When performing structural analysis, the results are always considering the best possible conditions. However, in real life, everything is not perfect. That is why the components have discontinuities when performing due to defects that appear in manufacturing. These discontinuities are known as defects. These defects have a great impact in mechanical properties in composites materials. The design and analysis engineer must keep in mind this factor when designing or analyzing it. Moreover, when the piece is manufactured, several quality controls have to be meet to accept or reject it.
What is a defect in composite materials?
A defect is any unintentional local variation in the physical state of mechanical properties of the structure that may affect the structural behavior of the component.
When defects appear?
Defects occur during three different phases:
- component manufacture
- materials processing
- during service use.
Most common defects in composite materials
The following defects are the most common in composite materials:
- Bearing surface damage: a fastener or pin contacts with the laminate causing delamination, fiber fracture and matrix cracking.
- Blistering: when air is trapped within the laminate and cannot escape. It causes delamination.
- Contamination: foreign materials are introduced accidentally in the laminate during the manufacture of the component.
- Corners: it is important to make a good transition in corners because of several defects occur in composites. Some examples are: corner crack that is when the matrix have cracked. Corner splitting: delamination between the plies generally caused by out-of-plane stresses.
- Cracks: occur only in the matrix when it has been overstressed in various loading conditions. Produce stress concentration which can lead to delamination.
- Debond: excessive local shear-transfer stresses causes separation at the interface which results in loss of shear transfer and degradation of the overall strength of the laminate.
- Delamination: The separation of the layers of material in a laminate. It may occur at any time in the cure or subsequent life of the laminate and may arise from a wide variety of causes. It can be caused by impact damage, free edges (where the interlaminar stresses are high due to mismatched Poisson’s ratio) and arresting of through-the-thickness matrix cracks at a ply interface, after which the crack runs parallel to the interface,
- Fracture: when the fibers cracks. Impacts, cuts and penetration of laminate can affect to fracture fibers which reduces the tensile strength.
- Moisture: absorbed by the matrix which degrade its properties making it softer.
- Over-aged prepreg: prepreg resin has aged and when it is finally cured, it will not provide adequate interface adhesion.
- Porosity: caused by voids. This voids results from poor process control over-aged material, moisture in prepreg.
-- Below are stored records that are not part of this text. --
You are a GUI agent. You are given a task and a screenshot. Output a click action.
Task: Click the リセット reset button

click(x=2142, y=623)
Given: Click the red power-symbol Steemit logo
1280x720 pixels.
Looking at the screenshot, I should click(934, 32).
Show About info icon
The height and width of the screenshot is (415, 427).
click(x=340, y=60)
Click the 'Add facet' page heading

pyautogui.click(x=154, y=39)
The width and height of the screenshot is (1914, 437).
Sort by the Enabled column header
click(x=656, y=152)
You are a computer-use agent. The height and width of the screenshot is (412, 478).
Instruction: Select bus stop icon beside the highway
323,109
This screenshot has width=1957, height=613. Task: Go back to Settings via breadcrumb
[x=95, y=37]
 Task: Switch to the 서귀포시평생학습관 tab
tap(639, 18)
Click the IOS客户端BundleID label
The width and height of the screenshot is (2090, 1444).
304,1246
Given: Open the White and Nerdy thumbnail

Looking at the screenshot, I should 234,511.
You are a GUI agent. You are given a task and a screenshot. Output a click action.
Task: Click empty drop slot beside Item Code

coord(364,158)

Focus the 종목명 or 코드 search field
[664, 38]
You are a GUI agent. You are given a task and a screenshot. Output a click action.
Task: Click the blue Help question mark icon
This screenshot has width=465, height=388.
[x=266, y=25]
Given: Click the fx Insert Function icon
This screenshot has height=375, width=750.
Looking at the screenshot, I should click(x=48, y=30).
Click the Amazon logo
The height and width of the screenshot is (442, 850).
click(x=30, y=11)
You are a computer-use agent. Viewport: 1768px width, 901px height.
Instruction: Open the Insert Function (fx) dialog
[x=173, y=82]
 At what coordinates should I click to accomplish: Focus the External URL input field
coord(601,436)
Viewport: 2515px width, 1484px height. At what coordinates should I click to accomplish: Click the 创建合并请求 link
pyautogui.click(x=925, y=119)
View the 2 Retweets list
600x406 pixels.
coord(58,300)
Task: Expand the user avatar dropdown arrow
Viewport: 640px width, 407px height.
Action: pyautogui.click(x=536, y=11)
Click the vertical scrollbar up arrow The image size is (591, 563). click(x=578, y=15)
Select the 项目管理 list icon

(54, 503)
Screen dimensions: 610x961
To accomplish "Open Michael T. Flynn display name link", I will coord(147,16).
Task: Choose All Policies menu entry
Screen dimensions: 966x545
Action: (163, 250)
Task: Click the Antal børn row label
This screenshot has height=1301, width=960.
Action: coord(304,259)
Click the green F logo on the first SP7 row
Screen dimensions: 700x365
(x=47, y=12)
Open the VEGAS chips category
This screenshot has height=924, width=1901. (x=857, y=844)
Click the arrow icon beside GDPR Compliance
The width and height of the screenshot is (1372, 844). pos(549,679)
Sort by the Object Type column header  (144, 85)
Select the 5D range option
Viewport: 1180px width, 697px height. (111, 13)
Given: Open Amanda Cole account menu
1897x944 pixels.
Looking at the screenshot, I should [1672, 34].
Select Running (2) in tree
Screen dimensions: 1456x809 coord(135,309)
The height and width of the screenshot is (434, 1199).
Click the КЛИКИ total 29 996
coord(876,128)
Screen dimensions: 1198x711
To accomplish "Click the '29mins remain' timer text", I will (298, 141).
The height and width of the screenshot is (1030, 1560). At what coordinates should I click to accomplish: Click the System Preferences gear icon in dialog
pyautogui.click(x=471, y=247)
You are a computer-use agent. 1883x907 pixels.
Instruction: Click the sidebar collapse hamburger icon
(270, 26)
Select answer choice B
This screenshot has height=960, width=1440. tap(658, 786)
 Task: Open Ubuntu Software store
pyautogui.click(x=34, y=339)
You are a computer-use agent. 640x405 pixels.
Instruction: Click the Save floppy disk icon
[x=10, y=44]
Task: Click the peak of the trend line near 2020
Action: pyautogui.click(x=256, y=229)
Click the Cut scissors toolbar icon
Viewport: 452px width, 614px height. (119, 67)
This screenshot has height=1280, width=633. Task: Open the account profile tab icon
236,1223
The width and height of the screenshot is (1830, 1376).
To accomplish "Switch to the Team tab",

They produce small stress concentrations which reduces the tension, compression, interlaminar and bearing properties, specifically compression at elevated temperatures.
- Surface swelling: Blisters caused by the use of undesirable solvents on the outer ply.
- Thermal stresses: they occur in the curing process. Residual stresses results when the components are removed from the autoclave during cooldown.
- Voids: are trapped air or other volatiles in the resin. They are caused by poor process control and can be localized or uniformly distributed (porosity). They are generated from: dissolved air within the resin, air stirred into the resin, trapped air in the filament bundle, residual solvent carrier, reaction products form the curing process and volatilization of low-molecular-weight components of the resin.